Записки П.И. Фаленберга содержат интересный пример рефлексии, нечасто встречающийся в мемуаристике этого времени. В воспоминаниях декабристов мы встречаем моменты переосмысления сказанного во время следствия, но в таком случае видим сразу результат: иное мнение или сделанный вывод.

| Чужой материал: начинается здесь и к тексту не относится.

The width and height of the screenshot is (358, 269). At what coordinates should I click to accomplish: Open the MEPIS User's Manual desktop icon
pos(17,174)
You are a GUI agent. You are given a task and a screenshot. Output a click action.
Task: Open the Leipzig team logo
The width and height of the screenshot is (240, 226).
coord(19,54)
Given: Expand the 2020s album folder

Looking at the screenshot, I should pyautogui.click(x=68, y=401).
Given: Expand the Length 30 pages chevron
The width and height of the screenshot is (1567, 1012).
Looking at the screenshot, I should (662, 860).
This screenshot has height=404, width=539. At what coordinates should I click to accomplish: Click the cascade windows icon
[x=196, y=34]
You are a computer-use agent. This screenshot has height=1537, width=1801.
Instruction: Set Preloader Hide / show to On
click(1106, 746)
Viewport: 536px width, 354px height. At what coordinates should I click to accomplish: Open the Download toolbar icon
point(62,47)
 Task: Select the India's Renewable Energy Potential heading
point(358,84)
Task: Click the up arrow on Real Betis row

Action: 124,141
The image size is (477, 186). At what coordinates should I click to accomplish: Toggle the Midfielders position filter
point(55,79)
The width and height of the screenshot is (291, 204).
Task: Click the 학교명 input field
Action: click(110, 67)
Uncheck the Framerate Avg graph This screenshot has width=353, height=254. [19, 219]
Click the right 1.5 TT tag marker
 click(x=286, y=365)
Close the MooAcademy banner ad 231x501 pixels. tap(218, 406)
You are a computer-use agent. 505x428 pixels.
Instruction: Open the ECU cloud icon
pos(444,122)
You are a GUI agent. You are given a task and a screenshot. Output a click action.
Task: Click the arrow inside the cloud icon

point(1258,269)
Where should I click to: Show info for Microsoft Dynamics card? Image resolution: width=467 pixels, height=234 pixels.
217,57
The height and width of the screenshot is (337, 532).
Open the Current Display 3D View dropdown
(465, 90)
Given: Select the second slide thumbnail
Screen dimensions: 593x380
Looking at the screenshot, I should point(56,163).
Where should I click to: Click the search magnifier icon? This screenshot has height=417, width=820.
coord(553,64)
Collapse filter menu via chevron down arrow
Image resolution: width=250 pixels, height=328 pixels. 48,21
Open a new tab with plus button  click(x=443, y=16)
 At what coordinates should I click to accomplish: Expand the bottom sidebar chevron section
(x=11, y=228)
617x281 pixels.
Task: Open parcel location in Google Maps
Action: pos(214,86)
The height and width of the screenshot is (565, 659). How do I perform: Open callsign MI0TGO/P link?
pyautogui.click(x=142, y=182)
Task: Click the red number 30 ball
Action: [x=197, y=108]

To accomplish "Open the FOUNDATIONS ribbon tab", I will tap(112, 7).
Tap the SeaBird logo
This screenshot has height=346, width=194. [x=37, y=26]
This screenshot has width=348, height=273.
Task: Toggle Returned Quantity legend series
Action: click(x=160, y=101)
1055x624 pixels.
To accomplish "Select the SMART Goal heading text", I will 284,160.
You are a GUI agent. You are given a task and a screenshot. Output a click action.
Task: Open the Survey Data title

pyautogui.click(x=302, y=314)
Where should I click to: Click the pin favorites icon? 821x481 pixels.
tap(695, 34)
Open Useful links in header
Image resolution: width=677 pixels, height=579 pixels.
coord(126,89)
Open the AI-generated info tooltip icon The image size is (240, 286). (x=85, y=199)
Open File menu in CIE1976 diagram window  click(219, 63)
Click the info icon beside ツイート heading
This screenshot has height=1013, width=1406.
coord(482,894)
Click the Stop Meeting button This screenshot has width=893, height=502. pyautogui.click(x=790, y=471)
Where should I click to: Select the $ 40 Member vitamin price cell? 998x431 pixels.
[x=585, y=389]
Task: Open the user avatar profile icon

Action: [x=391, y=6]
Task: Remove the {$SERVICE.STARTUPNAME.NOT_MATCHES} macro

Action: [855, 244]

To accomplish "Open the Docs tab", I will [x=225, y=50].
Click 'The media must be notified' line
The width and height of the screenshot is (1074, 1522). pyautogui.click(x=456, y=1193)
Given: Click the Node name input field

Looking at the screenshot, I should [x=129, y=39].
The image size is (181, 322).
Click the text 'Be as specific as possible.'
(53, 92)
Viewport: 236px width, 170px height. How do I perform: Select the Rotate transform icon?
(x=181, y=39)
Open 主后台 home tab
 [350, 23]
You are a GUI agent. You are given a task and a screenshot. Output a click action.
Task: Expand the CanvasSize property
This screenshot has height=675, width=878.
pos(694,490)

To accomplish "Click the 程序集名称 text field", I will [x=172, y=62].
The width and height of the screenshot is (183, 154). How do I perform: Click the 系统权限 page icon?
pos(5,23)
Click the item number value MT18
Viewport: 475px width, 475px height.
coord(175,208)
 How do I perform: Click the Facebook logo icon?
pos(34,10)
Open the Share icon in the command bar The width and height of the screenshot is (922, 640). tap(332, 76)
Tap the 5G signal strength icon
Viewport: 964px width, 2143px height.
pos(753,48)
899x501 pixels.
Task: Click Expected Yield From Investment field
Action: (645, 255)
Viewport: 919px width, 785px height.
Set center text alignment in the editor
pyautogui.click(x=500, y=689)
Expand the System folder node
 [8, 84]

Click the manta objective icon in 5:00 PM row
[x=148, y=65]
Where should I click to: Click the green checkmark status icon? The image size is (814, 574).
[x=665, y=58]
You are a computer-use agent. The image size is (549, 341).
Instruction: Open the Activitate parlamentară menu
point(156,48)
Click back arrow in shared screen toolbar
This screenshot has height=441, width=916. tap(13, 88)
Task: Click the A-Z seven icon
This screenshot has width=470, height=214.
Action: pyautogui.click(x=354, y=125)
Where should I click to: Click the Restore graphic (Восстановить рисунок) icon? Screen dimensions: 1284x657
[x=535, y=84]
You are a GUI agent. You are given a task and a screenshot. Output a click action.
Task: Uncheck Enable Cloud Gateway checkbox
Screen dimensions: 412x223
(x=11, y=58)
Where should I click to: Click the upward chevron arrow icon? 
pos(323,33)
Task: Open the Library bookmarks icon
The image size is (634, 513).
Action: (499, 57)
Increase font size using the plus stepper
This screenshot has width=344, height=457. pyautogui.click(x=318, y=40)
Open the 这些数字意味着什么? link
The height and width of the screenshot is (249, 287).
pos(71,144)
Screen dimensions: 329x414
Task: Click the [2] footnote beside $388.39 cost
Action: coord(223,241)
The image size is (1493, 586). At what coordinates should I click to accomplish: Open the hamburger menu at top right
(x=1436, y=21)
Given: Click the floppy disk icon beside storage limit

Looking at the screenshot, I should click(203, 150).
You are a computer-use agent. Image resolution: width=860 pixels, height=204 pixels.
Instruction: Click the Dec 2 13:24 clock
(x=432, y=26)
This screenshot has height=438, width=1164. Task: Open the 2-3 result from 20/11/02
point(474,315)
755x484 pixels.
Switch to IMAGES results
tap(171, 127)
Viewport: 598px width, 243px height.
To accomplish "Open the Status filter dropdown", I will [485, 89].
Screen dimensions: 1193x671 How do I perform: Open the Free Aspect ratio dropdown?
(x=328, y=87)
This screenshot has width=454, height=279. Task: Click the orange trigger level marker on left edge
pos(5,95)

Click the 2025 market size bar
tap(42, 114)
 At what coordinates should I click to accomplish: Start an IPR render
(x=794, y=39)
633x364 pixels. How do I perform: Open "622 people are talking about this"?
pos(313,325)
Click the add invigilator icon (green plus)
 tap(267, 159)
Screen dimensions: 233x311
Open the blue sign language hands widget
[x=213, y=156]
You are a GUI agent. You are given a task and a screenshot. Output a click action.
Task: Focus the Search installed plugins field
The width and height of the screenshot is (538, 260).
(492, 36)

Так, Н.В. Басаргин на очной ставке с П.И. Пестелем подтвердил показания Пестеля о своем участии в совещаниях 1821 г. при основании Южного общества и согласие на установление республики и замысел цареубийства, после этого в течение мая – июня 1826 г. написал несколько обращений в Следственный комитет, обвиняя Пестеля в навязывании остальным членам общества своих взглядов, с которыми те были не согласны64. Совсем иным оказывается его отношение к П.И. Пестелю в мемуарах, написанных в 1850-е годы. Отметив такой его недостаток, как излишнюю резкость в разговоре, Н.В. Басаргин пишет: «Сколько я ни припоминаю теперь его поведение в обществе во все время, пока мы жили в Тульчине, я не нахожу ничего такого, в чем можно было бы обвинить его. (…) Многими подробностями из его жизни в Тульчине я мог бы подтвердить мое о нем заключение, но предоставляю потомству подробно разобраться и оценить эту замечательную личность своего времени»65.
В записках С.Г. Волконского есть фраза, которую можно счесть обобщением опыта, пережитого на следствии: «…сознаюсь искренне в этом, как наставление для тех, которые замешаны в политических делах, что политическому лицу, попавшему уже в правительственные когти, не надо доносить о ходе дел, событий, и не только держать язык за зубами, но не проникать в завесу этих событий и будущности исхода оных»66.
В отличие от них, П.И. Фаленберг описывает и свое поведение на следствии, и его мотивы, и сделанные им из происшедшего выводы. Причем, поскольку записки писались в два приема, мы можем видеть два этапа осмысления случившегося. Первая часть написана на поселении до его второго, сибирского брака, и основной ее итог — раскаяние в том, что он сделал67. Небольшая часть текста была приписана позже, уже после амнистии, и обращена к детям: «Это горестное событие изложено мною, по чистой совести, собственно для моих детей, как единственное наследство, которое злополучный их отец мог оставить им, чтобы разительным своим примером предостеречь их от гнусного порока лжи и показать им, как грешно перед богом, как опасно отступать от правды, как пагубна может быть первая ложь, влекущая за собой неминуемо другую, третью, и, наконец, может вовлечь и маловиновного под тяжкое наказание»68.
Не имея доступа ко всем материалам следствия, П.И. Фаленберг мог осмыслить только собственное положение в нем, но не ту роль в сложном сюжете, которую отвел ему Следственный комитет, и тем более не мог оценить последствия, касавшиеся судеб других людей. (Не со всеми участниками событий была возможность хотя бы поговорить).
В отличие от П.И. Фаленберга, современный исследователь располагает полным объемом источников, включающим как следственные дела и журналы и другие документы Комитета, так и мемуары. Использование тех и других позволяет восстановить и осмыслить этот значимый эпизод следствия по делу декабристов.